Please retype the rows from the line with "Screen dimensions: 530x353" through the end, leaving out the pictures.

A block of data
▶
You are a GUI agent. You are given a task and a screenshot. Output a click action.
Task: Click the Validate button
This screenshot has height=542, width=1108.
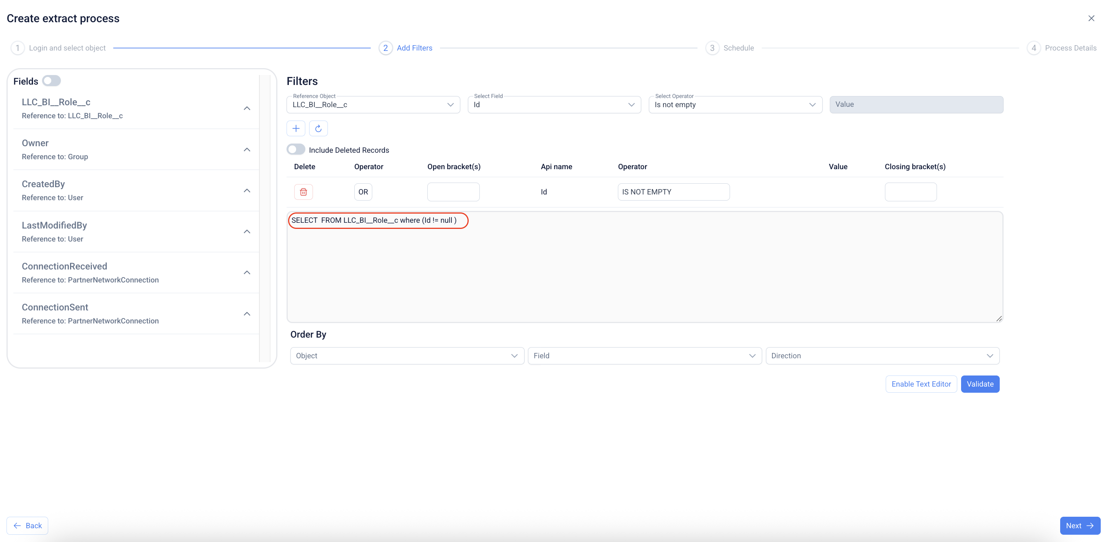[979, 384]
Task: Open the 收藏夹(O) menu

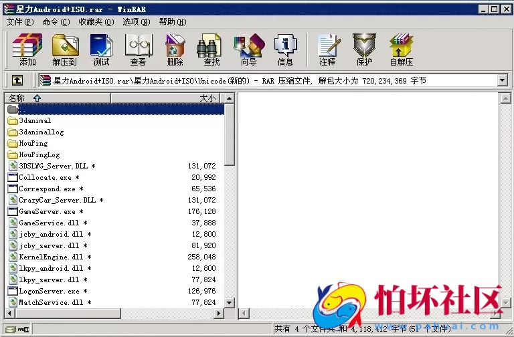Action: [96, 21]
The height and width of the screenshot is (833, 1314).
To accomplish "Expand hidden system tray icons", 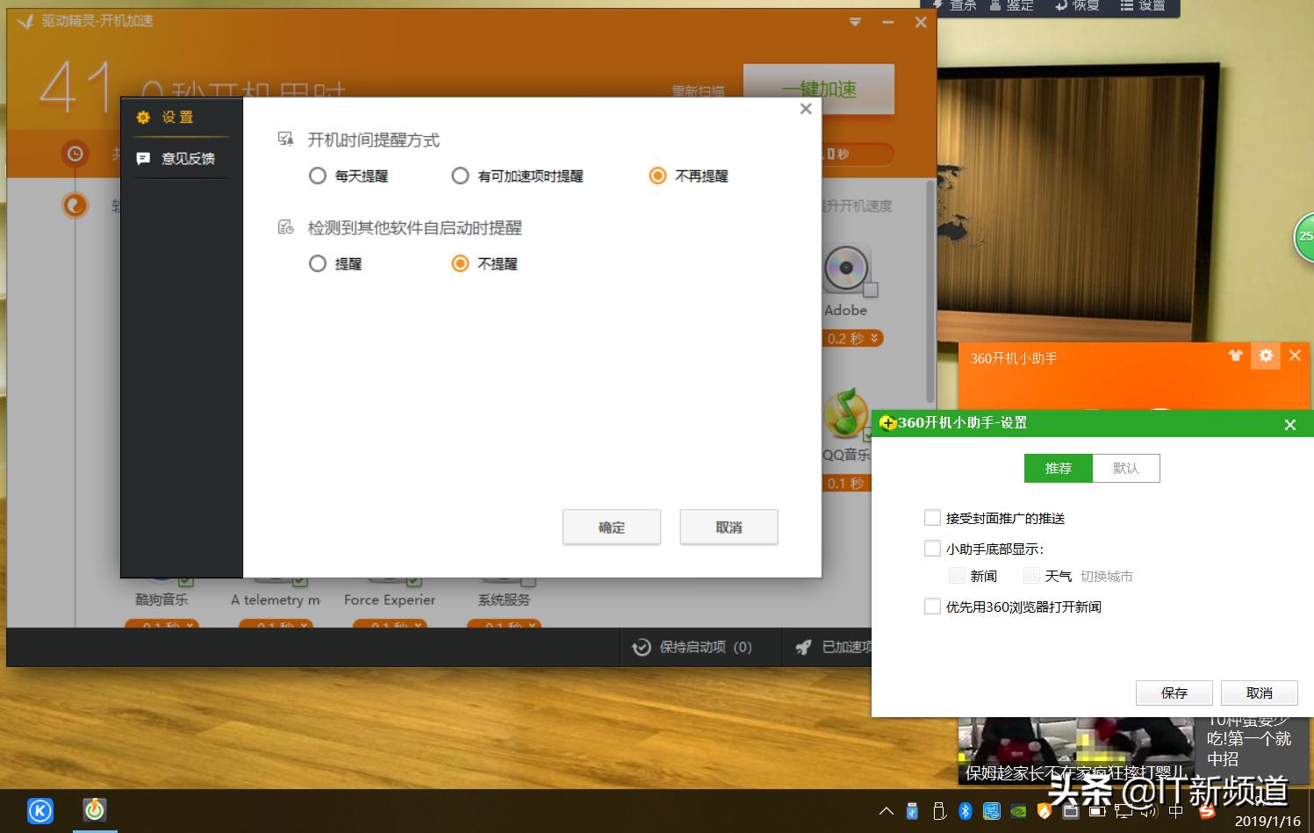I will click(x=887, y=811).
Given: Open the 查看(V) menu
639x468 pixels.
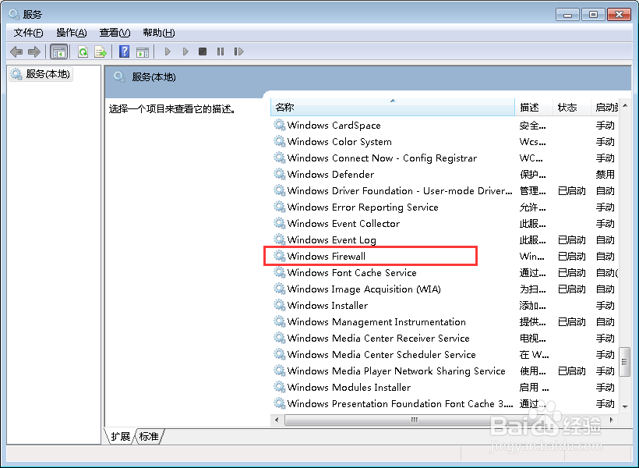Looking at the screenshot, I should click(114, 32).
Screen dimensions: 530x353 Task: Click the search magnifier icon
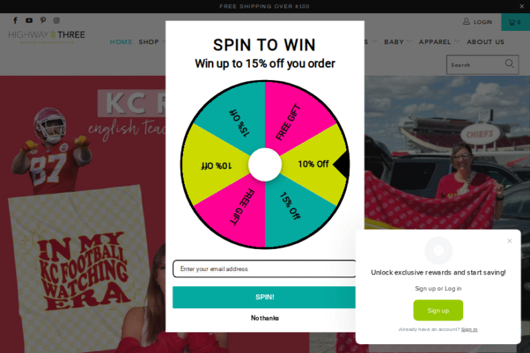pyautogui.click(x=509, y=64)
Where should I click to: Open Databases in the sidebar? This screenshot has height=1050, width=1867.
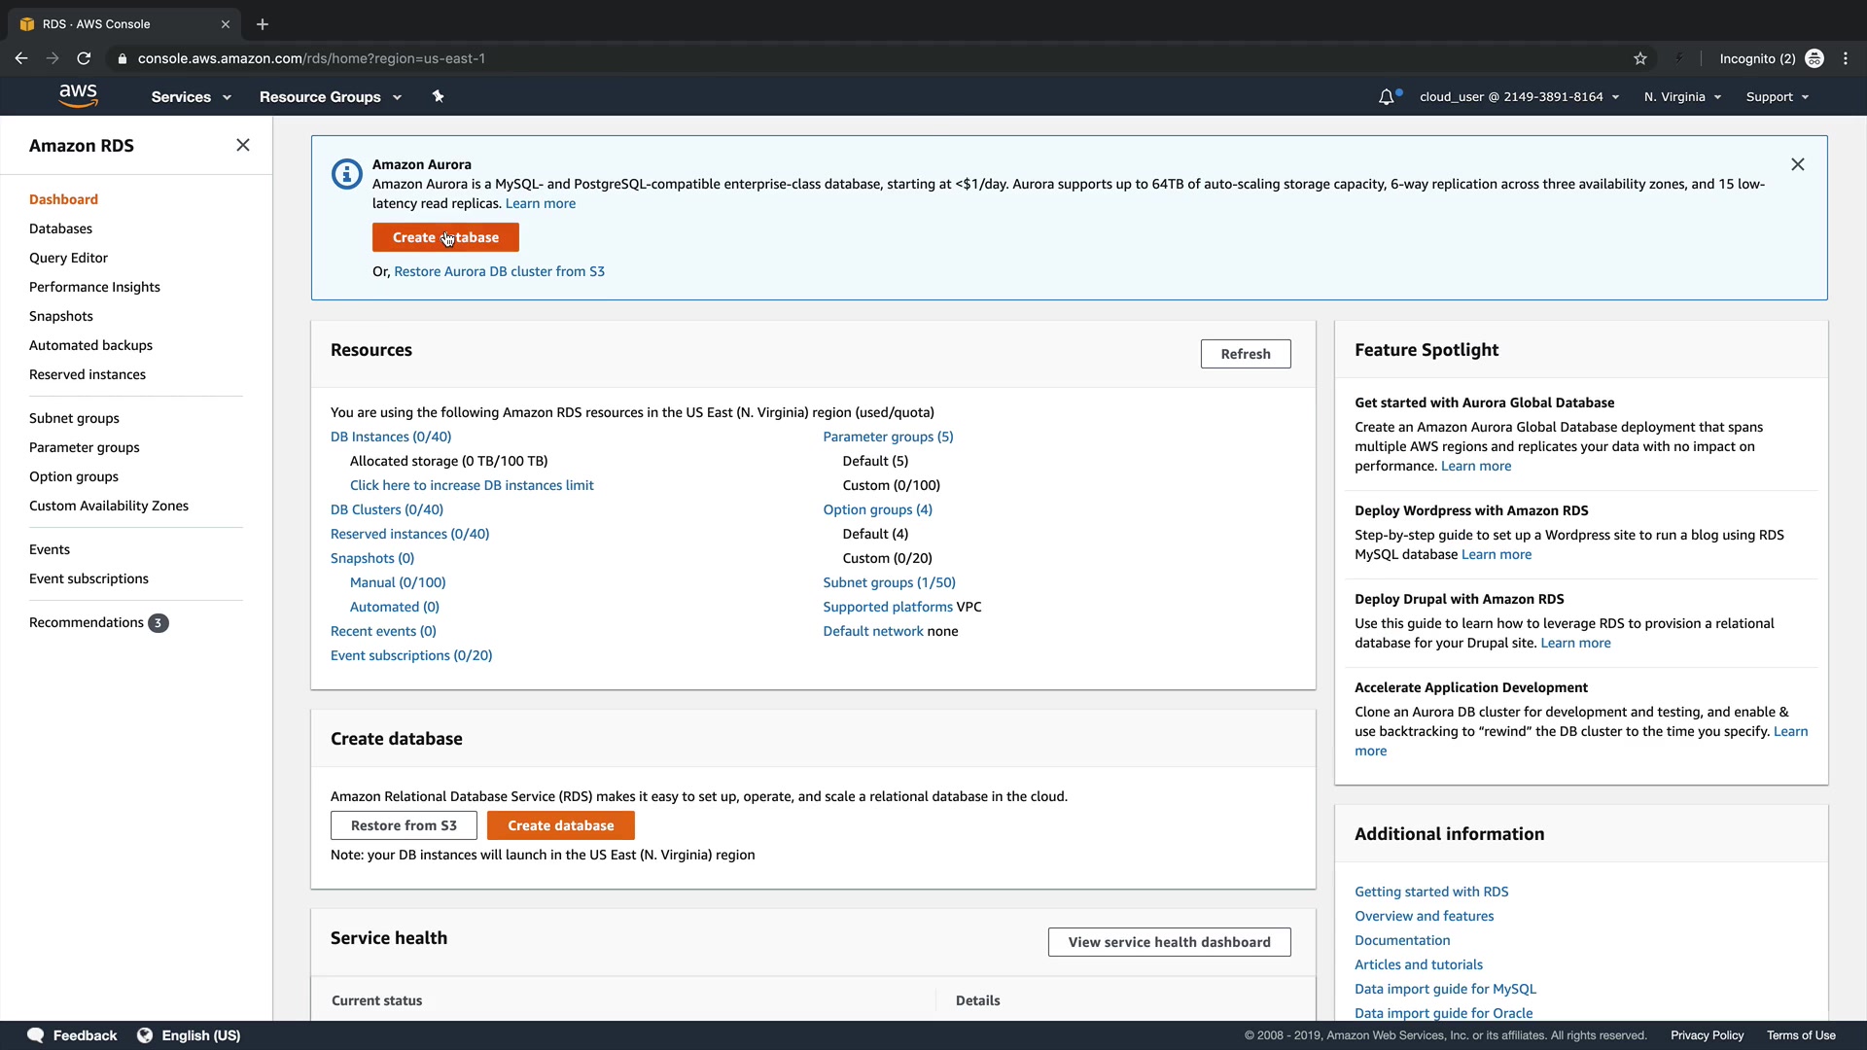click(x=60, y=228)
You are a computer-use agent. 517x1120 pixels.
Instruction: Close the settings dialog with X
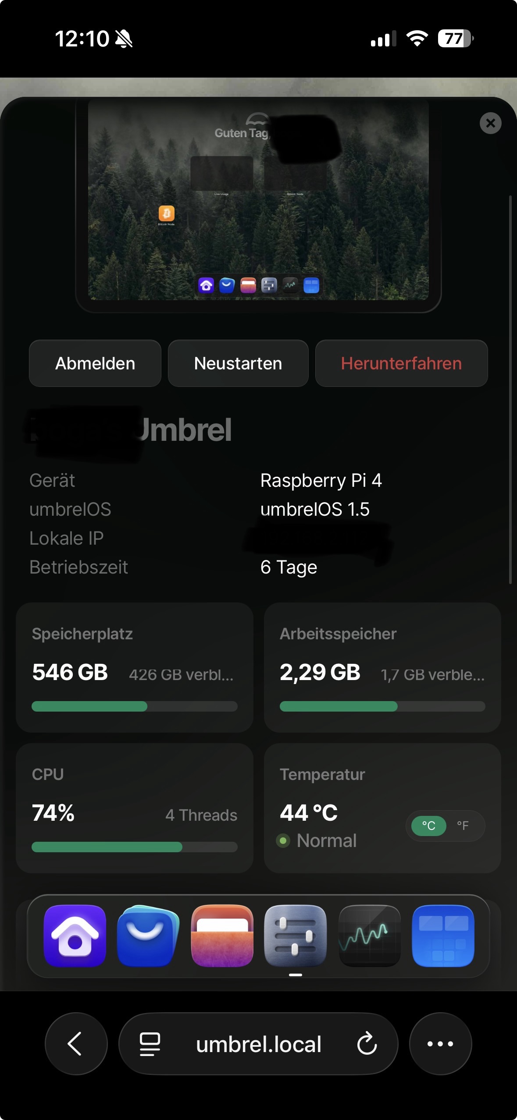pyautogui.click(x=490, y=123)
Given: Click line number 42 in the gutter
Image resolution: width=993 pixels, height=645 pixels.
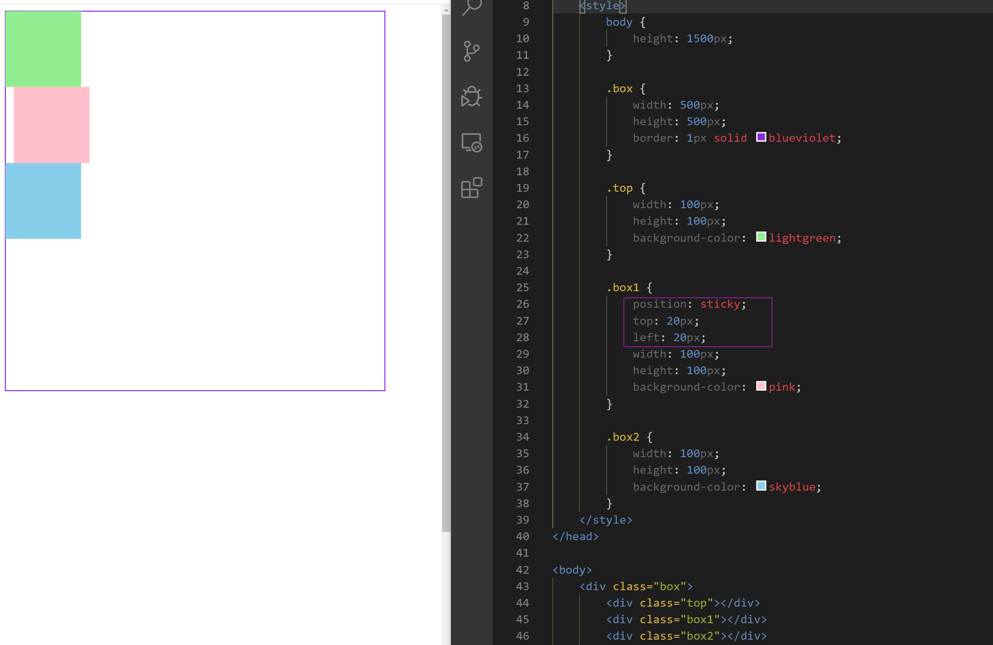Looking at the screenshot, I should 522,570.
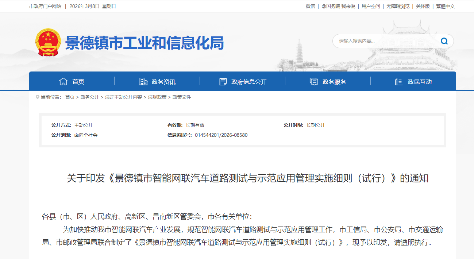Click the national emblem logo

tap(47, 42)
◀
**Solved exercise:**
Screen dimensions: 530x353 Task: Click the search magnifier icon
pyautogui.click(x=509, y=64)
Where should I click to: Open Databases in the sidebar? This screenshot has height=1050, width=1867.
click(x=60, y=228)
You are a computer-use agent. 517x1120 pixels.
Instruction: Close the settings dialog with X
pyautogui.click(x=490, y=123)
Given: Click line number 42 in the gutter
Image resolution: width=993 pixels, height=645 pixels.
Looking at the screenshot, I should 522,570.
Click the national emblem logo

tap(47, 42)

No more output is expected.